How can I solve this? Is it correct to store the MySQL connection in $_SESSION
so all the scripts can access it? Maybe this:
$_SESSION['instance_identifier'] = $this->mysql_dbcon;
What I want to achieve
I want to create a class in which the developer can set a MySQL connection and each instance can access to different databases so each instance will show data from different databases. The problem is the dynamic loading of that data.
Thanks in advance
You cannot solve it.
but this script can't access the instance's mysql_dbcon variable due to it's an independent script execution
Exactly. Period. You're starting an entirely different PHP script which shares absolutely nothing with the previous script. In fact, by the time the AJAX request is initiated by the browser, the "existing" MySQL connection will already be torn down and closed since the entire PHP script has already stopped.
"myscript.php" will simply have to open a new connection.

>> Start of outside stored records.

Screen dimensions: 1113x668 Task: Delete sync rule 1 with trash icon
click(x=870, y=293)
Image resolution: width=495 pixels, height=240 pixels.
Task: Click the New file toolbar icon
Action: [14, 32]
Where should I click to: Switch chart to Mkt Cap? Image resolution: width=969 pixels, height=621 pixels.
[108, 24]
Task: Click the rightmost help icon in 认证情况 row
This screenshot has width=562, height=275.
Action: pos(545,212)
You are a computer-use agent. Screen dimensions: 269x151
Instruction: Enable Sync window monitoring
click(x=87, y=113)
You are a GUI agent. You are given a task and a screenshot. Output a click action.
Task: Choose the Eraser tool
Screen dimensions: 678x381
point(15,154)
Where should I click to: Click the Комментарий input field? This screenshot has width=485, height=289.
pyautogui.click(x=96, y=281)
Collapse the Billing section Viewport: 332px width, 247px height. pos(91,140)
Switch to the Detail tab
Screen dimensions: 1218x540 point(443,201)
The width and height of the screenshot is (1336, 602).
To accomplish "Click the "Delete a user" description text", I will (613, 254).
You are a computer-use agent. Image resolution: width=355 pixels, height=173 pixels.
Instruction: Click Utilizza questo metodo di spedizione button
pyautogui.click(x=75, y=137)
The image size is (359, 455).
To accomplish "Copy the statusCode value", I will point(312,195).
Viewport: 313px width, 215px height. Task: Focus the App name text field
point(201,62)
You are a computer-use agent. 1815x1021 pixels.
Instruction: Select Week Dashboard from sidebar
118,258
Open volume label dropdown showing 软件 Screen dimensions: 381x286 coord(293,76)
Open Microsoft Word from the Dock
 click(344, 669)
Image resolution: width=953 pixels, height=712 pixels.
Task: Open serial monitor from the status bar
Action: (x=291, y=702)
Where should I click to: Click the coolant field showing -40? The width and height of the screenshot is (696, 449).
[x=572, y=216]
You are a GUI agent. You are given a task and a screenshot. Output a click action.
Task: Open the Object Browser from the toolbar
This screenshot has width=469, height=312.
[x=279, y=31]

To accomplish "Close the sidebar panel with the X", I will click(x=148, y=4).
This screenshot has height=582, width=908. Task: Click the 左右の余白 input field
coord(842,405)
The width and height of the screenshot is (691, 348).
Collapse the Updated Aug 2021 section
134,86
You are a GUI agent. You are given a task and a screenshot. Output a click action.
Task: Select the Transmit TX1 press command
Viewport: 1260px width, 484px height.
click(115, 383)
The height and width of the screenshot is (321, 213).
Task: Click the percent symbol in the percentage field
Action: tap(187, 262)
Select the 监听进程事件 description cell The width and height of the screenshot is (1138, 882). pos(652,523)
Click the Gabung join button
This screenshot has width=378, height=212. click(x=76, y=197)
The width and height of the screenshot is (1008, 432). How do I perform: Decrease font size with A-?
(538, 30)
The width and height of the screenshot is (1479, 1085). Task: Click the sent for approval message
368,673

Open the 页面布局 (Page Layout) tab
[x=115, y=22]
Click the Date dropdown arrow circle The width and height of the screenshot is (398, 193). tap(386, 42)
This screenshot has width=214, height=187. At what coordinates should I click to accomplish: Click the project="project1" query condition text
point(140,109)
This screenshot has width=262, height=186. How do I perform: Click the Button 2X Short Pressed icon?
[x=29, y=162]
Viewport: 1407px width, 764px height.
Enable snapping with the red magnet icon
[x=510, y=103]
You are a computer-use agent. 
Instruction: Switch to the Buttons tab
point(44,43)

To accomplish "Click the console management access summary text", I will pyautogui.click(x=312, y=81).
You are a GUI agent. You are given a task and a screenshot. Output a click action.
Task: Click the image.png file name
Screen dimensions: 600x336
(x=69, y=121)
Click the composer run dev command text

You cannot serialise a connection into a session; it's not data which can be represented in a serialised form. This is exactly the same mechanism as any other two independent PHP files, the fact that include
and AJAX are involved changes nothing.
Is it correct to store the MySQL connection in $_SESSION so all the scripts can access it?
No.
I'm facing a problem
You probably aren't, or at least it's not the problem you think it is. It's likely there is no reason for you to need to try to "share" the same database connection across the scripts, even if you could. If you provide more context about why you want to access the same connection, then further advice can be given. There is probably a better way to achieve what you want.
Perhaps you are trying to access one query's result set in different places, in which case the answer would not be trying to share a connection but probably to pass the result set itself.
Additional note about your syntax
class MyClass {
function MyClass($mysql_dbcon) {
Looks like you're using outdated PHP 4 syntax for your constructors. See the manual entry on constructors in PHP 5 for the modern standard.
It's also good practice to define the visibility of your class members using the public
/protected
/private
keywords. See the manual entry on visibility.